_Data provided_

########

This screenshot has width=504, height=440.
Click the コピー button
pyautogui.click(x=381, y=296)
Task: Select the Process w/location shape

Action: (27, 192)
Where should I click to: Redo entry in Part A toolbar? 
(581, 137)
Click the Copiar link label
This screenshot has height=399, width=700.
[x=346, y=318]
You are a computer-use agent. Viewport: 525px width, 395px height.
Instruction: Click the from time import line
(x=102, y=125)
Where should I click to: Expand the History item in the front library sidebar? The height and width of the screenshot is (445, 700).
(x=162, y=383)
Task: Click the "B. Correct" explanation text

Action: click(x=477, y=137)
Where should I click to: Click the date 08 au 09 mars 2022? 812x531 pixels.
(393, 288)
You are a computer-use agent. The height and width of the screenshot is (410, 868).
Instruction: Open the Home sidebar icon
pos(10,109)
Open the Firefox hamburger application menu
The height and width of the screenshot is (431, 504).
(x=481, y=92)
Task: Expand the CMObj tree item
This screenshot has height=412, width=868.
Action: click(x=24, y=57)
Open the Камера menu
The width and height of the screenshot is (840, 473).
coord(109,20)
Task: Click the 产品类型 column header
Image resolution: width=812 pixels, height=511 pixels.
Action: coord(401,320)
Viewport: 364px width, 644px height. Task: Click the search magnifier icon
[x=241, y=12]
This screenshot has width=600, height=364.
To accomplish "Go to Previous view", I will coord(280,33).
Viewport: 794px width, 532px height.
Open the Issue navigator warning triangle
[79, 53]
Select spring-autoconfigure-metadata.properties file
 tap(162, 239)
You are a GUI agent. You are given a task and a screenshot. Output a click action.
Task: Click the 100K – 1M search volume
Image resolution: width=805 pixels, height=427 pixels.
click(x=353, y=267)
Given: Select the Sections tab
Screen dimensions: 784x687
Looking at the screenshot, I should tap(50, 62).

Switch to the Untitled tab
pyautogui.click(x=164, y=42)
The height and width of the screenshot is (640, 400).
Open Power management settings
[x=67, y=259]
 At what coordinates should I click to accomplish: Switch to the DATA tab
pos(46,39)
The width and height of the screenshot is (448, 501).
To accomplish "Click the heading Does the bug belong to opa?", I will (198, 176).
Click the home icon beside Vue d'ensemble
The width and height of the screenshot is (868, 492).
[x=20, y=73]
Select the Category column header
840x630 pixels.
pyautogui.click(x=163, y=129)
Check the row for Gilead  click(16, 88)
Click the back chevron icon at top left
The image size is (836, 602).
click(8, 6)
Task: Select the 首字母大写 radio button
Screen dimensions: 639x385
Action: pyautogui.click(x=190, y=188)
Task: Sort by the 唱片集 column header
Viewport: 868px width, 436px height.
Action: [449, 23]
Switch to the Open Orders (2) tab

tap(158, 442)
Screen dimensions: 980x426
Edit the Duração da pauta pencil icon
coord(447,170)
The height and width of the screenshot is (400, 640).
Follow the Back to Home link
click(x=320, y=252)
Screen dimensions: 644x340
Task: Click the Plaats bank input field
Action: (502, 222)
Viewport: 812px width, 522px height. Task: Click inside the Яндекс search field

########

_Task brief_
Whenever the word "computer" shows up in a line of the entries, list that line.

_Completed exercise_
You are a computer-use agent. Viewport: 525px width, 395px height.
You are a computer-use agent. The height and width of the screenshot is (410, 868).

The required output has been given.